Itens que precisam aparecer discriminados

  • Quantidade de dentes e desenho do caso (apenas anteriores ou inclui pré-molares para corredor bucal)
  • Etapas inclusas: planejamento, mock-up/prova, provisórios (se houver), cimentação, retornos
  • Custos adicionais possíveis: periodontia (gengivite), troca de restaurações, tratamento de canal, ajustes oclusais
  • Política de manutenção: polimento, revisão de bordas, placa de proteção em casos de apertamento

4) Checklist do processo clínico: controle de qualidade que impacta durabilidade

Grande parte do custo se justifica por tempo clínico e técnica sensível. Falhas relatadas em revisões incluem fraturas, descoloração marginal, falhas adesivas e cárie secundária, problemas frequentemente ligados a seleção do caso, isolamento inadequado, adesão mal executada e ausência de manutenção.

Um erro frequente é pular a prova estética: sem mock-up ou teste de forma, o paciente aprova “no escuro” e as correções ficam caras e invasivas depois. Controle de qualidade é reduzir incerteza antes, durante e após a cimentação.

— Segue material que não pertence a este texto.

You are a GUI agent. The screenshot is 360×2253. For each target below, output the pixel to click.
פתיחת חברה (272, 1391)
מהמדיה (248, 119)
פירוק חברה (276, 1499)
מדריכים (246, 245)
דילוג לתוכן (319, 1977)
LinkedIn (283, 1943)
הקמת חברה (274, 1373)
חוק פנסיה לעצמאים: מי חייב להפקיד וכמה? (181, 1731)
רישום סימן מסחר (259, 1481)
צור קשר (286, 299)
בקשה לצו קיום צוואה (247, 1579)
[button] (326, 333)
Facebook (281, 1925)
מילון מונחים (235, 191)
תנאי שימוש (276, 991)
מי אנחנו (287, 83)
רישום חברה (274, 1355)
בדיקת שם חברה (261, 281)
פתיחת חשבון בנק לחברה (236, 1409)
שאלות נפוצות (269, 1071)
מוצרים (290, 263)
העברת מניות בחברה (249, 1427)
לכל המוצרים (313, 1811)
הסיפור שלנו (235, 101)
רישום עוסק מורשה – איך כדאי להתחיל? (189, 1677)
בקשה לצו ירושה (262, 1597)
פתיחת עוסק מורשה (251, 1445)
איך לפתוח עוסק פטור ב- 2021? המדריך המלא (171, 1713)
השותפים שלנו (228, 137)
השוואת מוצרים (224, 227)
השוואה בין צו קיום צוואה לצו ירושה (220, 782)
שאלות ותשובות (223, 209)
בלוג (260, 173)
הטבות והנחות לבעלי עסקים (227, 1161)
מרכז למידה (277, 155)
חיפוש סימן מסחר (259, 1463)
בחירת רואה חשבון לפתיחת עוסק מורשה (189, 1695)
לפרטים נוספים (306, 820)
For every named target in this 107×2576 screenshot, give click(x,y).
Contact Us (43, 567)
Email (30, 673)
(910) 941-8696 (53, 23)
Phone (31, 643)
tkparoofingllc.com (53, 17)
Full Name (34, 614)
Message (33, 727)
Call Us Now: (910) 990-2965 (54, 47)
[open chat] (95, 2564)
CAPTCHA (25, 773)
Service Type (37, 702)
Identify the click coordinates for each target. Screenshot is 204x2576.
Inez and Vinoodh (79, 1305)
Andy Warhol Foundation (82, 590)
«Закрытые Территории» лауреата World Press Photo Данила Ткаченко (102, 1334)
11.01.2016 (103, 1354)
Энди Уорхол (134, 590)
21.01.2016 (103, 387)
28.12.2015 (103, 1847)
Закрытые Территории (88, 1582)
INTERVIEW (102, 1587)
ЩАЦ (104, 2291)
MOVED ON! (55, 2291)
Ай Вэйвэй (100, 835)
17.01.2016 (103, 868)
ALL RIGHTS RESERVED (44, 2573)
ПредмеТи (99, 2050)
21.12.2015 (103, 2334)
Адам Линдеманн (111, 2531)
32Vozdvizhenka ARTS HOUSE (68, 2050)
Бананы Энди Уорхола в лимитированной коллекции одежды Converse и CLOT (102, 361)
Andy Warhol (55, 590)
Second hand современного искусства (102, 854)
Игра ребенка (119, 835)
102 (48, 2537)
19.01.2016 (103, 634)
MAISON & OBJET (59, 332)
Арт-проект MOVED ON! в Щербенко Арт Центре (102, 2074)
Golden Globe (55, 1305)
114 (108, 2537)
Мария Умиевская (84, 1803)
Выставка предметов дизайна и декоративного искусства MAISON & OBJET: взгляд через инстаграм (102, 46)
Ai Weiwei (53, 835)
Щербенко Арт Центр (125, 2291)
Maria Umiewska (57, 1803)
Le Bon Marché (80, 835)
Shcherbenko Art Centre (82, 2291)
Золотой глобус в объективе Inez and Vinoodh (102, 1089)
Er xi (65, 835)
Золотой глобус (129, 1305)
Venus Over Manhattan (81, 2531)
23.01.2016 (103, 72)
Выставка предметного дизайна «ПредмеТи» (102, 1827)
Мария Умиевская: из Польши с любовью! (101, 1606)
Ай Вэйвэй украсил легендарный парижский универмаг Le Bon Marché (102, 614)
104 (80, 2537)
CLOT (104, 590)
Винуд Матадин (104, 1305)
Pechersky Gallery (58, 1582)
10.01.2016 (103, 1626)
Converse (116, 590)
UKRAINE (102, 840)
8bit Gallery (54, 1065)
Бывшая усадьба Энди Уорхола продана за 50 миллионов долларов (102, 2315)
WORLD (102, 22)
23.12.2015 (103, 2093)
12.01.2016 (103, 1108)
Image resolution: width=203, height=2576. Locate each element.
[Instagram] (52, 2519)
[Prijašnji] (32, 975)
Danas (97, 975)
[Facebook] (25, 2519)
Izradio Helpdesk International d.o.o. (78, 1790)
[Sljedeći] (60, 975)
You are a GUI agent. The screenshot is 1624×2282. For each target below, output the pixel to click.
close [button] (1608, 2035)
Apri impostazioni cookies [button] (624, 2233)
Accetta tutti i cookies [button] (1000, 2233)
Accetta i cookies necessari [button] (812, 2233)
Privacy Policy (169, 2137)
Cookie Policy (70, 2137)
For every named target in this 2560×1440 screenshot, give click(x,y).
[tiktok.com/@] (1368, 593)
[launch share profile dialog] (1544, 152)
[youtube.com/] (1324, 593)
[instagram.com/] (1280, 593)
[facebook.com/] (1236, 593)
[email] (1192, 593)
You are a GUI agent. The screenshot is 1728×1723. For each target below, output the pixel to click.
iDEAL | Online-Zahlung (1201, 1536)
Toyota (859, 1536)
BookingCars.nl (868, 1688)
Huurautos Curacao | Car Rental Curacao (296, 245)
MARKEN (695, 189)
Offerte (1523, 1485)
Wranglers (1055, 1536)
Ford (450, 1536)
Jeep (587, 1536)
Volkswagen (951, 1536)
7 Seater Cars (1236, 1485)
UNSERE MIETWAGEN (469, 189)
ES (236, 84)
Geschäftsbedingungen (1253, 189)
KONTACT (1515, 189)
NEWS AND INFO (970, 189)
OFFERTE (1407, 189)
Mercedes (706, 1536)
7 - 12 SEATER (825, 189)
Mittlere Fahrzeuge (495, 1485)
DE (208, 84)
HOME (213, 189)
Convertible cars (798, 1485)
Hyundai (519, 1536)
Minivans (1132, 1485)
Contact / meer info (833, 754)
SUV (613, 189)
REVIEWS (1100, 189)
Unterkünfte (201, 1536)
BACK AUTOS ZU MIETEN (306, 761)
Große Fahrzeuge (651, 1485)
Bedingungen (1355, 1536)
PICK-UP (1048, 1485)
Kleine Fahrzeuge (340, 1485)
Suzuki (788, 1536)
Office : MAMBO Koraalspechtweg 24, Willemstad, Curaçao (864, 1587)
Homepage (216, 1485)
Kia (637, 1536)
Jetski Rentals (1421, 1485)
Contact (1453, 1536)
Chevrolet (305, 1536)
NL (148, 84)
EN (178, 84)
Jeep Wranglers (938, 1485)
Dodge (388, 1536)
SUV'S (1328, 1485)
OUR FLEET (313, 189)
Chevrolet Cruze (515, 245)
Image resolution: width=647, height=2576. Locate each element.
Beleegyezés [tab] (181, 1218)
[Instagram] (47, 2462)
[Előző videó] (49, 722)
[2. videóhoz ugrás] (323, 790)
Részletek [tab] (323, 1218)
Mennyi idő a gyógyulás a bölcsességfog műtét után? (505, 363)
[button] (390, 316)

Passos mínimos que devem existir

  • Prova estética (mock-up) para validar forma, tamanho e fonética antes de finalizar
  • Isolamento e protocolo adesivo compatível com o material (sem improvisos)
  • Checagem de contatos e oclusão para evitar lascamento e descolamento
  • Plano pós-operatório: higiene, dieta inicial e revisões periódicas programadas

Conclusão

O custo de facetas dentais deve ser interpretado como investimento em previsibilidade clínica: diagnóstico completo, material bem indicado e um processo com prova estética, cimentação criteriosa e manutenção definida.

Se o orçamento não detalha etapas, riscos e responsabilidades, o “barato” pode virar custo acumulado com retrabalho, manchas, fraturas ou inflamação gengival. Usando o checklist acima, o paciente compara propostas com o mesmo padrão de qualidade, decide com mais segurança e preserva o dente a longo prazo.